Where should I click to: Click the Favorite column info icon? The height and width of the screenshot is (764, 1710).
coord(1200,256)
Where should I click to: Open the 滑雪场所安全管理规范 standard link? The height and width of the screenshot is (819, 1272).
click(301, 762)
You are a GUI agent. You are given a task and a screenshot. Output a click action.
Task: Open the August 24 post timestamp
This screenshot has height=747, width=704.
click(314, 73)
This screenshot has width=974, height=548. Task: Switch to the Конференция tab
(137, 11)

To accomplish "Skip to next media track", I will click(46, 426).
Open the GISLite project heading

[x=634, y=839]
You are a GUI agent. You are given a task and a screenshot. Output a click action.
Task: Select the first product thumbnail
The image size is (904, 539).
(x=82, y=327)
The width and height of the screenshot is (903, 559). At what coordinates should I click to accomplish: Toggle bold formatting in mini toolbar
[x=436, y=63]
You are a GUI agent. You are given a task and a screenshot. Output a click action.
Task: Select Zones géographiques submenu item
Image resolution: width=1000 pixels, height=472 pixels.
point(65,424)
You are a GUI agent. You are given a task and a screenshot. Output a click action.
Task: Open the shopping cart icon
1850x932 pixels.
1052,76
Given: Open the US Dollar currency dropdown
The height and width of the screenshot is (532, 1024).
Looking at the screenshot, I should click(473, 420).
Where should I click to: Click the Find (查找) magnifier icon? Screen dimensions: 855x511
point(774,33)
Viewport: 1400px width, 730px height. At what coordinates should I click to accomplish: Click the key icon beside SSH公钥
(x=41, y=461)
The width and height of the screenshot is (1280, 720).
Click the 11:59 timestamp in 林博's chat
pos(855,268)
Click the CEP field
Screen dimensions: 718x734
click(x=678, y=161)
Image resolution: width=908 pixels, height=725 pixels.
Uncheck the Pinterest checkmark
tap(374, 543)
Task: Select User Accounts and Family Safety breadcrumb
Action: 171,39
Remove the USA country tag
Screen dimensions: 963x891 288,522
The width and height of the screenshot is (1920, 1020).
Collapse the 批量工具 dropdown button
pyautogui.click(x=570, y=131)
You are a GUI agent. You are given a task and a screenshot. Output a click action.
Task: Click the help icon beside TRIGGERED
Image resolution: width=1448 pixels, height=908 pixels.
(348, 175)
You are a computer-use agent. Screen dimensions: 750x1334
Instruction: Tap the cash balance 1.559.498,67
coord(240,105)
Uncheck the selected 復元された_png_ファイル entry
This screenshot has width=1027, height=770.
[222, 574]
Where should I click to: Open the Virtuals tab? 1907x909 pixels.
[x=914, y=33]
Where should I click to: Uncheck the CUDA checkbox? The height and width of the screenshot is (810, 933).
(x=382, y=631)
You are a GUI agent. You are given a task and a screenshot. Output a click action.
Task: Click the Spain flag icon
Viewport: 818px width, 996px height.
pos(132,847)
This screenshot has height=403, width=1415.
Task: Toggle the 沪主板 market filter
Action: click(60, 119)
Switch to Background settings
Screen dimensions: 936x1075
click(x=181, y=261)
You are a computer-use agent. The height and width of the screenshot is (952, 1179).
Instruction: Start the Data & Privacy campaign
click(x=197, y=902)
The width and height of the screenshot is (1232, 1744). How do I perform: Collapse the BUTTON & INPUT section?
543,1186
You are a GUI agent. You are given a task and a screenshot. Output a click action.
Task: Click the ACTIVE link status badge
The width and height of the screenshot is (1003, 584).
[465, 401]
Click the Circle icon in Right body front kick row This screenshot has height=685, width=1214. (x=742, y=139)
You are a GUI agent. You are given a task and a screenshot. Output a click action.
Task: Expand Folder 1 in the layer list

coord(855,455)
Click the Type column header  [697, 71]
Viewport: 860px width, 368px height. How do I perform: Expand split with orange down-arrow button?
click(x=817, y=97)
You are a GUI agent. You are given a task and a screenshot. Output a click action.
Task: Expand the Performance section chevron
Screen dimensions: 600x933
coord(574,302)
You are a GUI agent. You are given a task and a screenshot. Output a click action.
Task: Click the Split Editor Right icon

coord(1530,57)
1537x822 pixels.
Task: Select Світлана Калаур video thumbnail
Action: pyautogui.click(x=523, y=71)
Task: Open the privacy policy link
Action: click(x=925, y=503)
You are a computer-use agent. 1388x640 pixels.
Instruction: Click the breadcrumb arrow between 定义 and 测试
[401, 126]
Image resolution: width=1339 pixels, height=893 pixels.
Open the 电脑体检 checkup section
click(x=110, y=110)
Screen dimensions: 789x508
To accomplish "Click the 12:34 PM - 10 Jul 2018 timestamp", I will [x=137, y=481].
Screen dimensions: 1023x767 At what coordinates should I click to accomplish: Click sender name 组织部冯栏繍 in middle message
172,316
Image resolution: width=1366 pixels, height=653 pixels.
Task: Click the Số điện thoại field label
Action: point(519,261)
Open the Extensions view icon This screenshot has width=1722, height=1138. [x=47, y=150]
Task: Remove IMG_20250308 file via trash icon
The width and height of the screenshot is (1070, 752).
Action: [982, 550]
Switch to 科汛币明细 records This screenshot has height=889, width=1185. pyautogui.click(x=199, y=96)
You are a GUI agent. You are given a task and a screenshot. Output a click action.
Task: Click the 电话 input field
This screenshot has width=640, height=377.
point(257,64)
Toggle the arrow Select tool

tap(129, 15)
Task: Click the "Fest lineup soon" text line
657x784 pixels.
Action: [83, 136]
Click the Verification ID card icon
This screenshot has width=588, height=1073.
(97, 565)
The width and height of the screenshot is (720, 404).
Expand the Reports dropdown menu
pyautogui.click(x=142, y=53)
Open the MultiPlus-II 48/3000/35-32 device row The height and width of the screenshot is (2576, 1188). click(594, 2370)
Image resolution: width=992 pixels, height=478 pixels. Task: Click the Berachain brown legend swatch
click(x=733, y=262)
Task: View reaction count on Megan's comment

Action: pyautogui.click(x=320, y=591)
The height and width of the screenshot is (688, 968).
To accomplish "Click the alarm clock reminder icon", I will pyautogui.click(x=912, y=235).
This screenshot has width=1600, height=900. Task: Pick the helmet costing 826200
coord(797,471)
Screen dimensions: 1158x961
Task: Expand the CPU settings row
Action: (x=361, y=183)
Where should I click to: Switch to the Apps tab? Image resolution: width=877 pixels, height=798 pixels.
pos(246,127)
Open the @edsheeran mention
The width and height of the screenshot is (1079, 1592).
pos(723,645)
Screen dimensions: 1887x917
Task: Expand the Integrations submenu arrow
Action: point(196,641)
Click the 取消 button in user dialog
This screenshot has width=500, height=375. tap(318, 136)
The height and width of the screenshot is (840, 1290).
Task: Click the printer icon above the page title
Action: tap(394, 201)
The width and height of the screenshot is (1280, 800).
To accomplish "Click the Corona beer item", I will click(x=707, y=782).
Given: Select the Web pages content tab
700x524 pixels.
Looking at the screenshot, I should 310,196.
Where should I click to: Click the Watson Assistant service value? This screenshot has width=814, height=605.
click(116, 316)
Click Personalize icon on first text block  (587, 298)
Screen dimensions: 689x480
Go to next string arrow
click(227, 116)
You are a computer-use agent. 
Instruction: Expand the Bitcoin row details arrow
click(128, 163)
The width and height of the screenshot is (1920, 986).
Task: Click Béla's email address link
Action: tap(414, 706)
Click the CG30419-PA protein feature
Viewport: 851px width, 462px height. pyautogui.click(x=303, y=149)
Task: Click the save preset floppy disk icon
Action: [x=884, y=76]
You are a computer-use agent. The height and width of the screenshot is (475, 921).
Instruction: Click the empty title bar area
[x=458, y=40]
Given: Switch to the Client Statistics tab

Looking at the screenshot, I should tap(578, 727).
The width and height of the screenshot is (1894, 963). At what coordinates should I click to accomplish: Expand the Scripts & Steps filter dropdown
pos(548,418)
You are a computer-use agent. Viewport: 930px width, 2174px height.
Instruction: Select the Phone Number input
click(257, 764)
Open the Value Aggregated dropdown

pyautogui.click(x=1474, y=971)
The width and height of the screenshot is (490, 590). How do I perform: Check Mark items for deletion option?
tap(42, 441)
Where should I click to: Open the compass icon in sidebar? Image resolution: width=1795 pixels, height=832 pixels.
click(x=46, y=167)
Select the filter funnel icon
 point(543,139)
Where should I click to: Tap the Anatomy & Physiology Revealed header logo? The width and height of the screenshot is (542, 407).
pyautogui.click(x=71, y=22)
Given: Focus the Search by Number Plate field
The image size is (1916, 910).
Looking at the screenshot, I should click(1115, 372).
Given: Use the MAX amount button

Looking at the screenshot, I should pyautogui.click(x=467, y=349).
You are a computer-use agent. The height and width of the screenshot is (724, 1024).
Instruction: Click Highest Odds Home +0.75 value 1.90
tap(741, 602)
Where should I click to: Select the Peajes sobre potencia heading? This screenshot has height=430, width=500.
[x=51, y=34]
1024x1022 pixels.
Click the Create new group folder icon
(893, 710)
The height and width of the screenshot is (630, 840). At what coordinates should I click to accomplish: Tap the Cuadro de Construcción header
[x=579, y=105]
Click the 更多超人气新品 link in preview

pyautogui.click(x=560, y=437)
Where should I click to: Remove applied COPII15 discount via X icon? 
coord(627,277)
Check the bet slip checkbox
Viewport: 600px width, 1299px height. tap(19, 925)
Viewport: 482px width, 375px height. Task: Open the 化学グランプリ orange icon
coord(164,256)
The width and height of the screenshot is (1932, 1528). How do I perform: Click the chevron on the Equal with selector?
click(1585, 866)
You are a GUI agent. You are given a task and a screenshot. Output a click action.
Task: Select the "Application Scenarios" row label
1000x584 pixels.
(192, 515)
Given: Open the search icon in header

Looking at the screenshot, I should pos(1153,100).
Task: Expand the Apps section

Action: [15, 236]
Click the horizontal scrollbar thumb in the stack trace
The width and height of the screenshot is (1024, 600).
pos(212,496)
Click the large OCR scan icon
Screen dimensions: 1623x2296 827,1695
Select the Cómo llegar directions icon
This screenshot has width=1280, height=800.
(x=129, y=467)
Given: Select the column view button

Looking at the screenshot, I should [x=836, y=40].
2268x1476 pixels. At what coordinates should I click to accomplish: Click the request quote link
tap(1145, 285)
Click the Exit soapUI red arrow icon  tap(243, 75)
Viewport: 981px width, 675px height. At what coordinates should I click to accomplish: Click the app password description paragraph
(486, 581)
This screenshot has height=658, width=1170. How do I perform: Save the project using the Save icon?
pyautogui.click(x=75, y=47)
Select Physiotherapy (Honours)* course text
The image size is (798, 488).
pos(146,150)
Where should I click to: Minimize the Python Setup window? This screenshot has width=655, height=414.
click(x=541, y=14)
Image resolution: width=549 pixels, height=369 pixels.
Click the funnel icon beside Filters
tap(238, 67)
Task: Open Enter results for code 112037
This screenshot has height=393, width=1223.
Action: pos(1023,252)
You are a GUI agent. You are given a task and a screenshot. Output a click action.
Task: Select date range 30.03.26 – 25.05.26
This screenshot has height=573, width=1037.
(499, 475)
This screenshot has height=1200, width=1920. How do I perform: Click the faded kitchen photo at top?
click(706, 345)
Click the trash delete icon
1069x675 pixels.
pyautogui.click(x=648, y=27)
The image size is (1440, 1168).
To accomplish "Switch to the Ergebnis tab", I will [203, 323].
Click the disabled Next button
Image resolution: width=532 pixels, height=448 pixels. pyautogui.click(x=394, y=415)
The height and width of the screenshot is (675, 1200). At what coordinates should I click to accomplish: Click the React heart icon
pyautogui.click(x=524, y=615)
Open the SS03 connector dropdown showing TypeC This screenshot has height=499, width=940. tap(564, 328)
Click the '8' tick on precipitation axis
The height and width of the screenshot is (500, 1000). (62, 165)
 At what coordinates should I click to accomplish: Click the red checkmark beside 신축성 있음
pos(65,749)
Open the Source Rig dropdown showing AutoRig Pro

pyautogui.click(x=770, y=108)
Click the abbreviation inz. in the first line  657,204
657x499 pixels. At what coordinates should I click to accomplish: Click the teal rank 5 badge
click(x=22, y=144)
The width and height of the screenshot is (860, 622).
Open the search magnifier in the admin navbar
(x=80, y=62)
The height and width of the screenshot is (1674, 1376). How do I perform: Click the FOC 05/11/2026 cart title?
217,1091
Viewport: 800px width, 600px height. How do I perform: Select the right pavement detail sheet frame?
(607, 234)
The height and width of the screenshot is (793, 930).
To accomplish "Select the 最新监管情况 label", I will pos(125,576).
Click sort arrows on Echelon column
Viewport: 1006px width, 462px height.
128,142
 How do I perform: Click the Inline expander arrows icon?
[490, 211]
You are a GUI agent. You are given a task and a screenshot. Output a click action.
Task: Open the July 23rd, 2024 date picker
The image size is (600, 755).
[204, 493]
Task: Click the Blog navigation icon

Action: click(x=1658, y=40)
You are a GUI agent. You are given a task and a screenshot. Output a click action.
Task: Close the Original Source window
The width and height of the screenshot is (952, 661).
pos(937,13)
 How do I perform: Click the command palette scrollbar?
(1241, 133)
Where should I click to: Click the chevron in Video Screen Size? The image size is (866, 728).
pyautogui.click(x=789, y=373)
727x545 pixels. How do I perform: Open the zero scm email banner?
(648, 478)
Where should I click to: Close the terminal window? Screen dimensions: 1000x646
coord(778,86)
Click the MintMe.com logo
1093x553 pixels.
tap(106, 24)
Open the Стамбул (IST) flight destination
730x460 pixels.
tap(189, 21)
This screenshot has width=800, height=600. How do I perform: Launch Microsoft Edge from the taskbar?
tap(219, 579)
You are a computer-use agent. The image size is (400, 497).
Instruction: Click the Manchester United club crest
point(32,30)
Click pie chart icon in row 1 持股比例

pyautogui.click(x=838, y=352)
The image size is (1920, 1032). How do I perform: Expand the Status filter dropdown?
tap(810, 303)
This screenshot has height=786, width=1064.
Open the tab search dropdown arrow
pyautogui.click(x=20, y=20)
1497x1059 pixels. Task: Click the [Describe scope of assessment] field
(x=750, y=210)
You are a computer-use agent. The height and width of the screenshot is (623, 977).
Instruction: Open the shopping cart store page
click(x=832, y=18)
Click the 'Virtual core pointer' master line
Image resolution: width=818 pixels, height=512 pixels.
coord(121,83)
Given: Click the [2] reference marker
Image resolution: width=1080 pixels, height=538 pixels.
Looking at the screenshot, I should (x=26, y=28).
——————
EXERCISE DETAILS:
In the listing above, find the line with "The image size is (904, 539)." and the line with "Task: Select Zones géographiques submenu item", then print exactly those two lines and every line between them, and nothing more.

SOLUTION:
The image size is (904, 539).
(x=82, y=327)
The width and height of the screenshot is (903, 559). At what coordinates should I click to accomplish: Toggle bold formatting in mini toolbar
[x=436, y=63]
You are a GUI agent. You are given a task and a screenshot. Output a click action.
Task: Select Zones géographiques submenu item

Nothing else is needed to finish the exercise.